|The psychology of legal relations
It doesn’t take much time listening to Dale Carnegie, Robert Cialdini or Rory Sutherland to grasp that how you say something can be just as important as what you say. This is hardly news: How to Win Friends and Influence People is 85 years old.
But nor does it take much time reading modern commercial contracts to know how resistant they are to the charms of persuasion. Legal drafting is habitually fastidious, over-particularised and logical at the expense of being what Sutherland calls psycho-logical.
By way of illustration: signage.
Say you want to ensure all your customers to wear face masks in your shop, by means of a sign.
Now, firstly, your object here is not “to prevent bare-faced customers coming into your shop”. You could achieve that by locking the door. If no-one comes in your shop there is no point having a door or, for that matter, a shop at all. Your object remains as it ever was, and always will be, twofold:
- For as many customers as possible to come in your shop, and
- For those who do to be as well disposed towards buying from you as can be.
Your second-order object, is to comply with regulatory guidance that they all wear masks. Now some customers might think this guidance idiotic. Others might think it essential to the continued progress of homo sapiens on planet Earth. It is not the JC’s goal to rush in where tiresome angels fear to tread, so he will stay out of the debate. You should, too: people are polarised on the issue so, people on either side of the issue are your customers, don’t take a position. You don’t make the rules. Play the ball.

========

▶ _What you will do_
Continue the essay on the psychology of legal relations from its last sentence, in the same voice.

▶ _Collected material_

========

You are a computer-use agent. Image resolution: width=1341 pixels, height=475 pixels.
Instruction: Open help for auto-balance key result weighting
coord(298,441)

========

▶ _Response to the exercise_
So how do you write your sign? Consider four means of skinning the same cat:
“Please do not enter without a face mask.”
This sets up the worst possible scenario: that all customers are barred from entry, unless they overcome their prohibition by meeting certain conditions. “YOU ARE NOT REALLY WELCOME HERE,” screeches this sign, “EVEN IF YOU DO FULFIL THESE CONDITIONS”. This assumes potential customers, far from being beloved members of your extended family, welcome to sit by your hearth at any time without judgement, are TRANSGRESSORS IN NEED OF CORRECTION. Many will accept the invitation to keep walking, even if they can meet the conditions. Even if they are already meeting the conditions. Those who do enter will feel chided and will be less favorably disposed as a result.
“Please put on a face mask before entering.”
This is bossy, and by commanding immediate corrective action, assumes every one of your customers and prospects — remember, a prospective customer is just a friend you haven’t met yet, right? — is violating yours and the nation’s basic ethical standards. It conveys the idea that a customer’s arrival is some kind of necessary evil, only tolerated reluctantly and under certain conditions.
“Please keep your mask on when in the store.”
This is better, assuming as it does that the prospect is already in compliance. It is not therefore chiding in nature. Nor does it impose any conditions on entry, assuming instead that the customer will enter. Cleverly, also, in presuming that prospect is already wearing a mask, it prompts those who might have “inadvertently forgotten to” to put one on without directly instructing it so, allowing a non-masked customer to make her own decision to put on a mask. But there is still a specific instruction to take a single action to the exclusion of all others. This is a direct order so, again, the customer is being commanded. Nobody puts Baby in the corner.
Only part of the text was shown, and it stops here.